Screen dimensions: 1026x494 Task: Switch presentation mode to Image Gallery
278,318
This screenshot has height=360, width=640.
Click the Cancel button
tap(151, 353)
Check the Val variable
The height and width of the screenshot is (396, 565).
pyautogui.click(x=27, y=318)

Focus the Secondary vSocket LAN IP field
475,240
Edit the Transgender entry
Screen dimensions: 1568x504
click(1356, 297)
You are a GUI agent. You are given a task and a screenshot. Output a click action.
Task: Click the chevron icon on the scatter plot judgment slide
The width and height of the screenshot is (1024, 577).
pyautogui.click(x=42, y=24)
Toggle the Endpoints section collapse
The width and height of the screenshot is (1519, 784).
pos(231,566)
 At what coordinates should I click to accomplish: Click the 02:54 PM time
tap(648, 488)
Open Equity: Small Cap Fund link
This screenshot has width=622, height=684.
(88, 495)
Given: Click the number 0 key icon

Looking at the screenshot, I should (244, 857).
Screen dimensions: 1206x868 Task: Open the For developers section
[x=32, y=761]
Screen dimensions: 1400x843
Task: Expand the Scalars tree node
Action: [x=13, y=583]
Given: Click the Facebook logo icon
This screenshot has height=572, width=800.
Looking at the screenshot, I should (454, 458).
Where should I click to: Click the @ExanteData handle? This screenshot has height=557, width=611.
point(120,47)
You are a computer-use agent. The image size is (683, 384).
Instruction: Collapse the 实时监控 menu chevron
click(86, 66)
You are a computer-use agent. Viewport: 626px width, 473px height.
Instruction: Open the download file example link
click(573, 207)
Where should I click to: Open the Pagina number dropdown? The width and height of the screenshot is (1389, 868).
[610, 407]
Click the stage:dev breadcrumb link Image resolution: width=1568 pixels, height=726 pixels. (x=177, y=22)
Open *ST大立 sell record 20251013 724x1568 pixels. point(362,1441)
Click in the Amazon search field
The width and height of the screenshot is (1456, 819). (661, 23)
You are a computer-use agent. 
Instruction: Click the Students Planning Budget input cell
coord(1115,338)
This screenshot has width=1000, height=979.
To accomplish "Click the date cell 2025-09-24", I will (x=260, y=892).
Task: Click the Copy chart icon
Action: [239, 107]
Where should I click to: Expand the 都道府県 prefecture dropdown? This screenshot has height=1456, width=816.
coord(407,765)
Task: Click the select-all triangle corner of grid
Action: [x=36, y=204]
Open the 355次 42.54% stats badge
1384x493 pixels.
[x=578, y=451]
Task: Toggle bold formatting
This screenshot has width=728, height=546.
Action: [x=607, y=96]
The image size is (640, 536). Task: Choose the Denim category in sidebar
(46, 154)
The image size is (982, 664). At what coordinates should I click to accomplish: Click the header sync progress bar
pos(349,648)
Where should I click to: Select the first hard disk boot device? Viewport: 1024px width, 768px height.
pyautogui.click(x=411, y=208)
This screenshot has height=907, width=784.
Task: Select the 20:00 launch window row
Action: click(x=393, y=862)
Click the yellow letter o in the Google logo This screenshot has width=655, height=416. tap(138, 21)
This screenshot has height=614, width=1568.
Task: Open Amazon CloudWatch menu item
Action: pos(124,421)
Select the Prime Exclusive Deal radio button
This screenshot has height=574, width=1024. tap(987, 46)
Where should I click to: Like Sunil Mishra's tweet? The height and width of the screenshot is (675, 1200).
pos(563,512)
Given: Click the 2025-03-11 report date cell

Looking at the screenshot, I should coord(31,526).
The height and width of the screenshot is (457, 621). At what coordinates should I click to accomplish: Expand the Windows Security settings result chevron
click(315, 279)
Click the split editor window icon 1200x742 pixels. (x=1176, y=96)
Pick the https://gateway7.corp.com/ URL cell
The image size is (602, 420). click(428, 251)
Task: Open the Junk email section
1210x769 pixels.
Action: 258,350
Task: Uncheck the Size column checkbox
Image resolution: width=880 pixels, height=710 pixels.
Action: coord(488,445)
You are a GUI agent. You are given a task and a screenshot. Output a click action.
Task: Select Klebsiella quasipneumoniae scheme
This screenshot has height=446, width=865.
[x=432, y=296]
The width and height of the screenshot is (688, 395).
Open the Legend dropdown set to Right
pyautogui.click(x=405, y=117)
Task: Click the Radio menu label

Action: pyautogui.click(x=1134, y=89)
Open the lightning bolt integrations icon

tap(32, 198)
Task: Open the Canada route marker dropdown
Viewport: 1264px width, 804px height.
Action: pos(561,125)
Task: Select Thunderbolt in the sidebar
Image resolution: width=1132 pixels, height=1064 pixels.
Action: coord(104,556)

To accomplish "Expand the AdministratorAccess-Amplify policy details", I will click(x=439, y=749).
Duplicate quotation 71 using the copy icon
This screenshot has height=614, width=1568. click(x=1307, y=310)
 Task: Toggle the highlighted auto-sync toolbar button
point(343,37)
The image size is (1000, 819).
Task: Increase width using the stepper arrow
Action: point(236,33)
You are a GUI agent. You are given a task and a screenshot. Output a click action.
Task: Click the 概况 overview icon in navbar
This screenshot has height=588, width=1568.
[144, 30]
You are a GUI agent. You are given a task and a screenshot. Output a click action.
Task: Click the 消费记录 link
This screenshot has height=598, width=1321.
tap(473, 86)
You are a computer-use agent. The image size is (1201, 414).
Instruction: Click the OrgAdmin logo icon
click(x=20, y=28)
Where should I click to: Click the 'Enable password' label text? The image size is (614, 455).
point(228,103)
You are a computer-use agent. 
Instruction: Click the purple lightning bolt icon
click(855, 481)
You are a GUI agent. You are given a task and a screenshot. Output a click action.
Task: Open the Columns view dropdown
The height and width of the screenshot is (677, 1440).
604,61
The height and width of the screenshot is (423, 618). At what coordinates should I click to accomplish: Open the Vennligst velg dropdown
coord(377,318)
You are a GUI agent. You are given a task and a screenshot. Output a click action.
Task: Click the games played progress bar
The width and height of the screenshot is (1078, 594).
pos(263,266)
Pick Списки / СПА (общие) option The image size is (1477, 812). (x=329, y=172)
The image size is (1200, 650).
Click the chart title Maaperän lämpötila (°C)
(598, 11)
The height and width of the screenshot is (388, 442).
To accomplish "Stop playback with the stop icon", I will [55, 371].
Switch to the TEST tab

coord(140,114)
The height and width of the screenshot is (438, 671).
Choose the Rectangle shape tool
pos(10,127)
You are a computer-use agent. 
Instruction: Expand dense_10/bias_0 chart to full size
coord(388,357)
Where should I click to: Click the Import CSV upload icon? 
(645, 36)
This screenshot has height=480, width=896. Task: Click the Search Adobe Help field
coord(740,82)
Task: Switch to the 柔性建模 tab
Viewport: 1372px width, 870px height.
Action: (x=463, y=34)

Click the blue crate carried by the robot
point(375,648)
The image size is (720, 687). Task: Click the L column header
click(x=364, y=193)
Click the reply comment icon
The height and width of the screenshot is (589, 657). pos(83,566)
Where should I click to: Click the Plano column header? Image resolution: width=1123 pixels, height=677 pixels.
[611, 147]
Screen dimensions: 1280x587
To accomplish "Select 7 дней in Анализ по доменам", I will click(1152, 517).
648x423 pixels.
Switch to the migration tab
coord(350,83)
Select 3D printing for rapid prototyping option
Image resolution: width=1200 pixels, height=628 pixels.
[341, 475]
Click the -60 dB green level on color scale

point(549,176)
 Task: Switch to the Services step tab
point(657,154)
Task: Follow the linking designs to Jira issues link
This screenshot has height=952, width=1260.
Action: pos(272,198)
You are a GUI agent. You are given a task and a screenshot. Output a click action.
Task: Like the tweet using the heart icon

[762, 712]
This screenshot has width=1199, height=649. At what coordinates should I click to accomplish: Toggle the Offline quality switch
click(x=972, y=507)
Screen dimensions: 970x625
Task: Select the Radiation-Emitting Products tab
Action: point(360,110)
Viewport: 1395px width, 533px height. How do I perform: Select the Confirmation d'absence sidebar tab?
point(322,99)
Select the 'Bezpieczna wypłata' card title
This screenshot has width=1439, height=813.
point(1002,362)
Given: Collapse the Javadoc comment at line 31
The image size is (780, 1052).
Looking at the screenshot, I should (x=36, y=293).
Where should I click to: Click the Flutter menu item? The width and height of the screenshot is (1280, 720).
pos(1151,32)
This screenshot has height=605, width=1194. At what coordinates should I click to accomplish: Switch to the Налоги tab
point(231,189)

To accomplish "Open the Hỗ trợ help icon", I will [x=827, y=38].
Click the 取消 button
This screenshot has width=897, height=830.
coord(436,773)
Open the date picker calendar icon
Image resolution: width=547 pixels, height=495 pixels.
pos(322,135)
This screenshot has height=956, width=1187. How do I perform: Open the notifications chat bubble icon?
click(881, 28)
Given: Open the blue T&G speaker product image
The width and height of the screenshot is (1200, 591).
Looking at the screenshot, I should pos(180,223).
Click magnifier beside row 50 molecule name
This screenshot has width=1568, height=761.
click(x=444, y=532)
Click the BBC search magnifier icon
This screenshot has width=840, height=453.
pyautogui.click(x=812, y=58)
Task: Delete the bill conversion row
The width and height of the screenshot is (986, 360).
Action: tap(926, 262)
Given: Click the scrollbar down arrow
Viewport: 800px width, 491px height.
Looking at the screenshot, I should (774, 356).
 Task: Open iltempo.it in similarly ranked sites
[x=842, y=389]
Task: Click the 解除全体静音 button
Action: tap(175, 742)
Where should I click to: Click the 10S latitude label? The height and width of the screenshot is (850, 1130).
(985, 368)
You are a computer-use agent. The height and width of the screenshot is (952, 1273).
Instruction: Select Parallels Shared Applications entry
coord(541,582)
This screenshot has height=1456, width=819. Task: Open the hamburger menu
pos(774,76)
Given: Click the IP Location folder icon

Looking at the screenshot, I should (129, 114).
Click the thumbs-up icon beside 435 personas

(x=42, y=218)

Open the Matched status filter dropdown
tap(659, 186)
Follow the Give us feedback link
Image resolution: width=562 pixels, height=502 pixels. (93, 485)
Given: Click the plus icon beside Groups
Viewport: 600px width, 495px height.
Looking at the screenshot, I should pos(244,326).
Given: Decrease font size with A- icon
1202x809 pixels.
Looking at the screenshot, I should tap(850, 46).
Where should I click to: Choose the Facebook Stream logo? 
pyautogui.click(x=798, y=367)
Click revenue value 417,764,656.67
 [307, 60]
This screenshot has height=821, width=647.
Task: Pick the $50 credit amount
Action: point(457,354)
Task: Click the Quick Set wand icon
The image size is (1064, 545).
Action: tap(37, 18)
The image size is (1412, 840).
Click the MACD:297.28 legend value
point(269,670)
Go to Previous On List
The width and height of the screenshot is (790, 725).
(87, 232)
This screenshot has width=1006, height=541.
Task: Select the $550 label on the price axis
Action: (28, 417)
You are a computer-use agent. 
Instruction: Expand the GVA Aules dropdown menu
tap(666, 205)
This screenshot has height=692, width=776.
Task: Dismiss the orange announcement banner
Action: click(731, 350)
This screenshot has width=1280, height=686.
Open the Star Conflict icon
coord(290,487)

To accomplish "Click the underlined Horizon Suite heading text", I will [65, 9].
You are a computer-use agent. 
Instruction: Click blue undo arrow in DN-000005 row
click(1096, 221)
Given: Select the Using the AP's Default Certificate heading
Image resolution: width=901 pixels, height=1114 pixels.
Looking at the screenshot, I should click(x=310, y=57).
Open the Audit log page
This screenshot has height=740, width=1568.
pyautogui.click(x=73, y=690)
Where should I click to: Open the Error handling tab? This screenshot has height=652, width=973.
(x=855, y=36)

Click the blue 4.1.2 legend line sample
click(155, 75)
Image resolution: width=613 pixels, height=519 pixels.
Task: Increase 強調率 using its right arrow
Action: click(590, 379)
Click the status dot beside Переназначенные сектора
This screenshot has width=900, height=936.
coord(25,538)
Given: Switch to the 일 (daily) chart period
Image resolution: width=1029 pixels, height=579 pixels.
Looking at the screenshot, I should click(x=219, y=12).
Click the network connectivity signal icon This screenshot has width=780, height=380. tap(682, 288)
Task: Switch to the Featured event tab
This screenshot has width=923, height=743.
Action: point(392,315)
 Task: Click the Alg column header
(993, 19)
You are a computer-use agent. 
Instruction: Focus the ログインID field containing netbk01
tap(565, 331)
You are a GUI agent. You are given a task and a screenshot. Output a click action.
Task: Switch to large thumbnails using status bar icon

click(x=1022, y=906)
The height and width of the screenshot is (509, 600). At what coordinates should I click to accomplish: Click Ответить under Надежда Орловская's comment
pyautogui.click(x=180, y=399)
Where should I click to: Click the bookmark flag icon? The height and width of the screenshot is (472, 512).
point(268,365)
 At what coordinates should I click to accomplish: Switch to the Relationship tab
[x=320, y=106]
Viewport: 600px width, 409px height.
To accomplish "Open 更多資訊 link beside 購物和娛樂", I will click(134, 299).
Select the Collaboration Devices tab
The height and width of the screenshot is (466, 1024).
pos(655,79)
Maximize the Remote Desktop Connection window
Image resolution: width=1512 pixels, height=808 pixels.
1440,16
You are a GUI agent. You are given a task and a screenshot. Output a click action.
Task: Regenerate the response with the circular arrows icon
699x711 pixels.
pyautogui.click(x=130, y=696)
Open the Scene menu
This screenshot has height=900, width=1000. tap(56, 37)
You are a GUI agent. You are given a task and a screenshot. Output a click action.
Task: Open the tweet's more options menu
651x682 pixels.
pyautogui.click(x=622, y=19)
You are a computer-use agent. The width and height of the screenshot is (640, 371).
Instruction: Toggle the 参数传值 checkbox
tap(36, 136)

• • •

YOUR INSTRUCTIONS:
Exactly those lines that run from the start of the listing to the line containing "Task: Click the chevron" should be output, and no others.

SOLUTION TO THE EXERCISE:
Screen dimensions: 1026x494 Task: Switch presentation mode to Image Gallery
278,318
This screenshot has height=360, width=640.
Click the Cancel button
tap(151, 353)
Check the Val variable
The height and width of the screenshot is (396, 565).
pyautogui.click(x=27, y=318)

Focus the Secondary vSocket LAN IP field
475,240
Edit the Transgender entry
Screen dimensions: 1568x504
click(1356, 297)
You are a GUI agent. You are given a task and a screenshot. Output a click action.
Task: Click the chevron icon on the scatter plot judgment slide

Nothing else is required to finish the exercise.